9.3 Since the appellant in the present case did not fulfil the necessary formalities according to Article 108 EPC, first and second sentence an appeal procedure was not even initiated and therefore the second part of the formalities, filing the statement of grounds of appeal (Article 108 EPC, third sentence), as had been done by the appellant in the present case, cannot alter the situation that no appeal was in existence. Hence the appellant in the present case falls into the category already dealt with by the Enlarged Board of Appeal in its decision G 1/86 (Reasons pt 6).

9.4 Therefore the request for referring the question of allowability of restitutio in integrum in relation to the payment of an appeal fee has to be rejected.

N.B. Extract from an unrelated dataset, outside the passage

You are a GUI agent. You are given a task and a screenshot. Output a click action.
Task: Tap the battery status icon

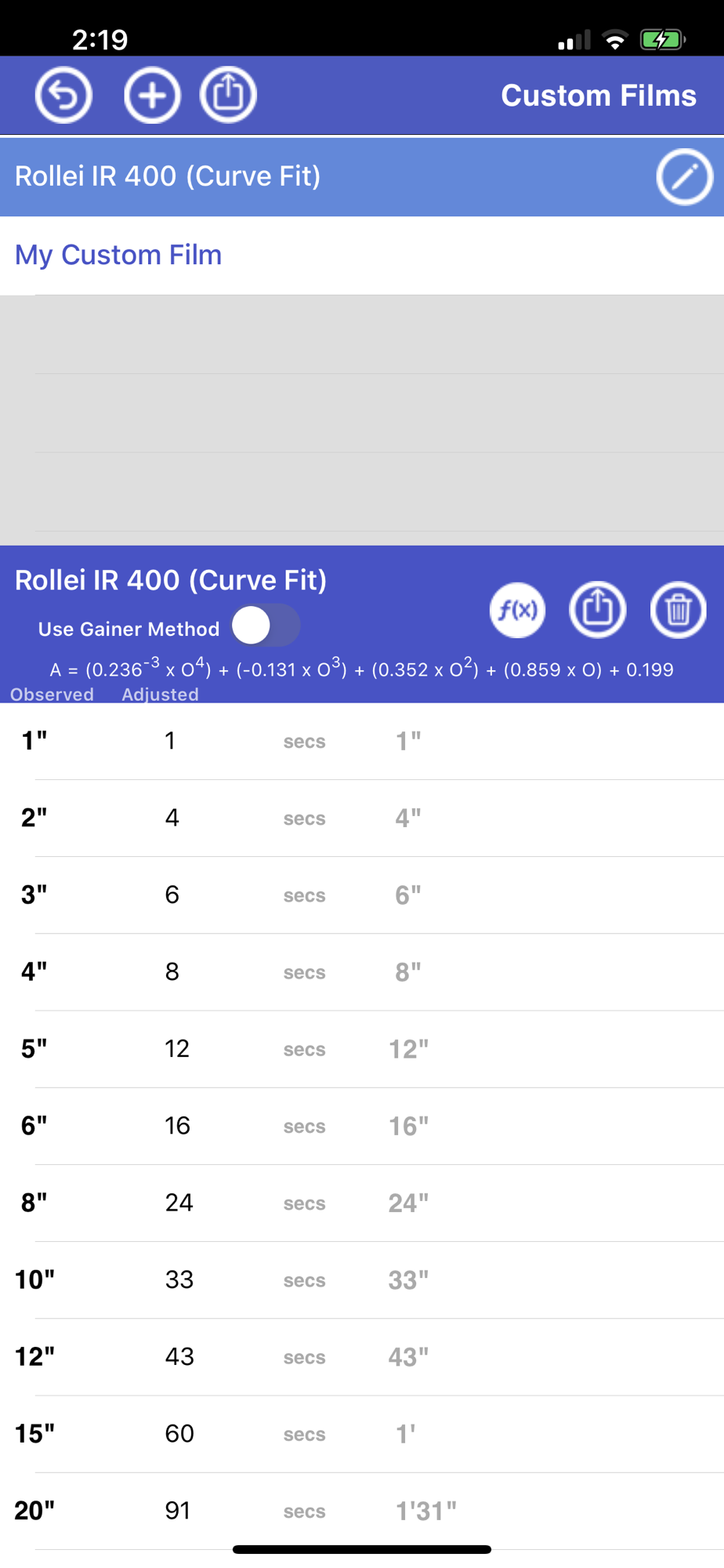pos(662,39)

10. As there is no appeal in existence, the appeal fee paid late (Section IV, first paragraph, above) must be reimbursed. As the Board has dealt with the admissibility of the request for restitutio in integrum in substance, coming to the conclusion that this request must fail, a reimbursement of the respective fee cannot be ordered.

ORDER

For these reasons it is decided that:

1. The appeal is deemed not to have been filed.

2. The request for restitutio in integrum is rejected.

3. The request for referral of a question of law to the Enlarged Board of Appeal is rejected.

4. Reimbursement of the appeal fee is ordered.